I read your comment before reading the article, and I originally agreed with your comment. Then I read the article, and I can’t help agreeing with almost every point. Almost. At the same time, I still agree with your comment. I know that probably sounds ridiculous, but it’s true. Everything you said is spot on target. Maybe explaining my thoughts, having read both, would help.

After reading the article, I can’t help thinking that RDF really doesn’t belong within (X)HTML. This is a pretty big deal for me, but I can’t get away from it. From a truly semantic pov, (X)HTML describes a document. I realize that it has been exploded to do all sorts of amazing things, but it is, at it’s roots, a document format. Why force even more into an almost back-broken format? (X)HTML’s own tags can provide a load of semantic information about the document, and that’s really all it should provide.

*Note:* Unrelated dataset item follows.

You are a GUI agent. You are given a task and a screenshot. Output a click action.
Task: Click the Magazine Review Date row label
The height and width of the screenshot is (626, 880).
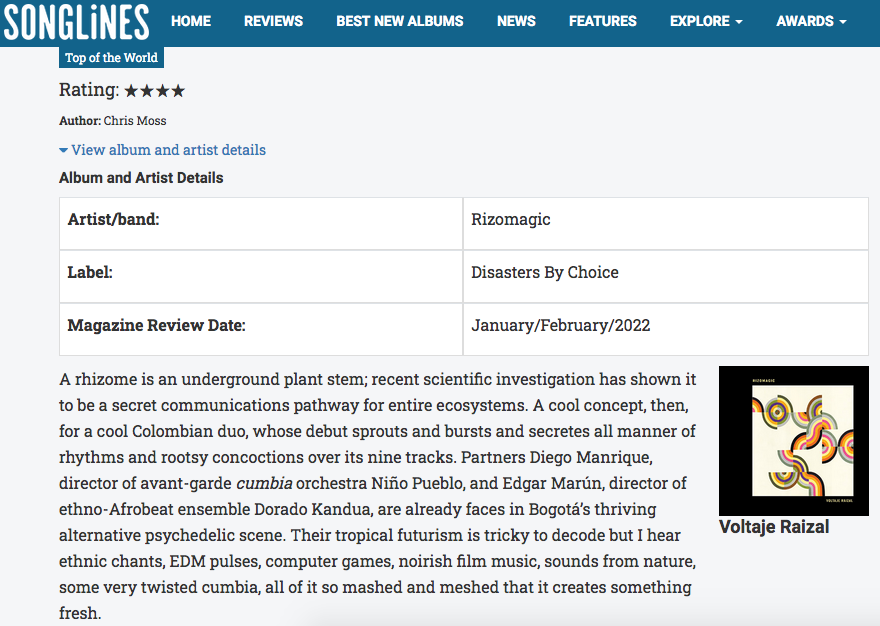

Microformats are a great way of recognizing that and staying fairly consistent to that nature, but they really aren’t a very good solution. Creating RDF using n3 is much easier than XML, though both are fine, and are much easier to create independent of (X)HTML. Building a tool to create RDF data to store at a specific URI would allow so much more data to be placed out on the SemWeb much faster. Then, using the rel and rev attributes already in (X)HTML, you could extract triples to relate web pages (HTML) to web resources (RDF, etc.) and complete the graph without trying to force in so much more information than necessary into (X)HTML.

Maybe I’m a bit naive, but that seems like a really workable solution. And if you must find a way to represent all RDF as a (X)HTML, XSLT and XQuery are great tools for doing just that, keeping in mind you are now creating a document to display data for the resource. Standard templates/queries should be able to go a long way–sort of a reverse GRDDL approach.

Or am I just missing something huge and obvious? (I tend to do that sometimes.)

If you read my previous post on the Future of Web Applications, you may think I already thought this. Well, I wish I had, but at the time I hadn’t quite reached this point. After all, I thought embedding resources within (X)HTML would make everything more maintainable. However, maintaining data on a person, event, etc. is much more easily done in one place and then linked by others. Why embed something that may already exist elsewhere? And why make your web page, which may only haphazardly relate to the embedded content, the responsible source for maintaining that embedded item?

Rather, I’d love to see tools like WordPress and others provide tools for creating and managing this content locally or link to resources elsewhere, such as in your Google Calendar.